I had many chances over several years to give up, but smiling ended up being easier. And I didn’t want to miss my father’s departure from life on earth.
My discordance for respect brought me to showing off my enthusiastic lifestyle. This is how I create meaning. It’s how I justify my bright smile as well.
But at the end of my day, I fall back on my failures because that’s who I feel I truly am – you all have the blessing to see my success because you’re an attribute to it.
So, thank you for reading this far.
I feel that my words are no more symbolic of influential to people who empathize with my story, than those not in hardship.
At the moment, I’m flying over the Pacific, to be specific, heading to Hawaii – reminiscing on the time(s) I couldn’t comprehend my complex life. A smile once forced because it was easy, but also taken for granted because life wasn’t easy.
But easy got me happy. Easy got me to smile. And maybe the universe once mistook my deceitfully smiles. But in essence, I’m paying back the dues I owe to the energy in the universe through my genuine smiles today! ……R.I.P. Eazy Baby.
The network of people I encounter daily are often curious of my smile, so I share my story more freely now. With hopes that people can comprehend meaning.
It would be deceitful to hide it. And a lie of omission to not share it. So, as black excellence goes, ‘ima let em’ see!
Back in Jonesboro, LA – I trust that my smile shines as bright as the descendants of Joe, and Mixon’s if you truly know our story.
And through the photos I see of us from back then, today I can tell a simple smile was once forgotten to be shared, for the rest of the world to see, and know.
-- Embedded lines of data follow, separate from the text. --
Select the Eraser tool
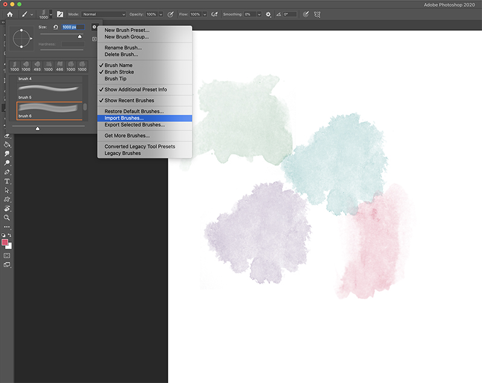 [x=7, y=136]
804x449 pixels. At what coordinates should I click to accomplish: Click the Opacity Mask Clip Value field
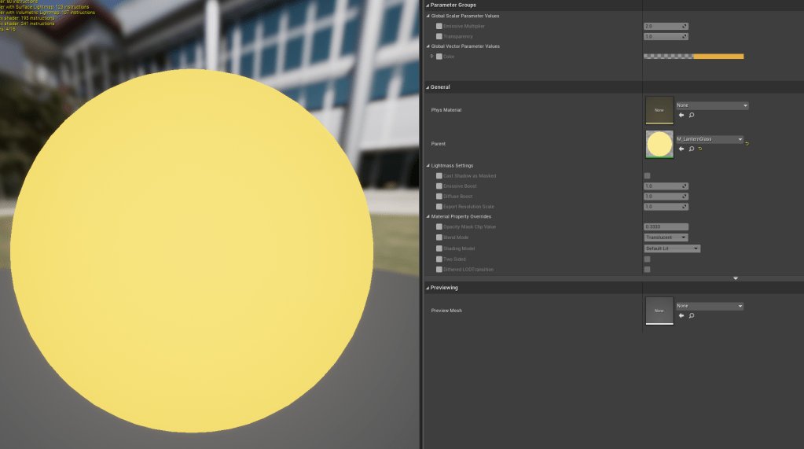click(x=666, y=226)
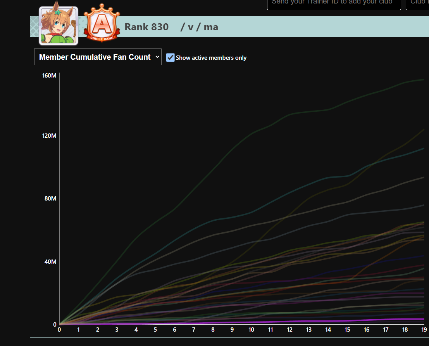Image resolution: width=429 pixels, height=346 pixels.
Task: Click day 0 on x-axis
Action: click(x=59, y=330)
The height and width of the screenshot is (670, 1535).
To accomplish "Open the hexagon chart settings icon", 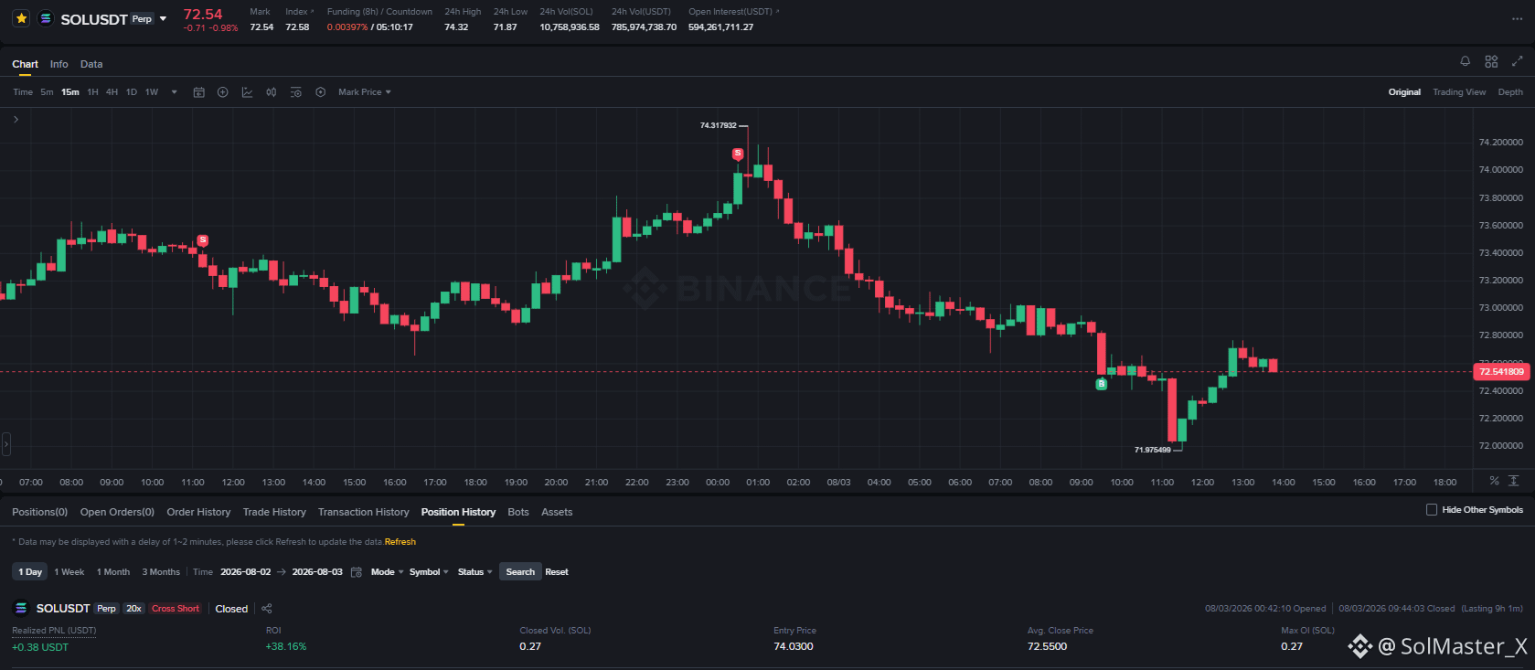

So, as their smiles faded further away, our tears emerge from the dirt out our body – salty as the sea so the ocean reminds us where we came from. But more importantly, where we belong.
“…and when the blood in your veins returns to the sea, and the earth in your bones returns to the ground, perhaps then you will remember that this land does not belong to you, it is you who belongs to this land.” – unknown (Native American)
Maybe that’s why some of our ancestors jumped back in en route. But I could also argue wordplay on that….?
But for me, today, I smile for you all – especially the lost ones of our [past] lifetime because it wasn’t easy for them. As most smiles symbolize hope into the next, I also smile for the world to know.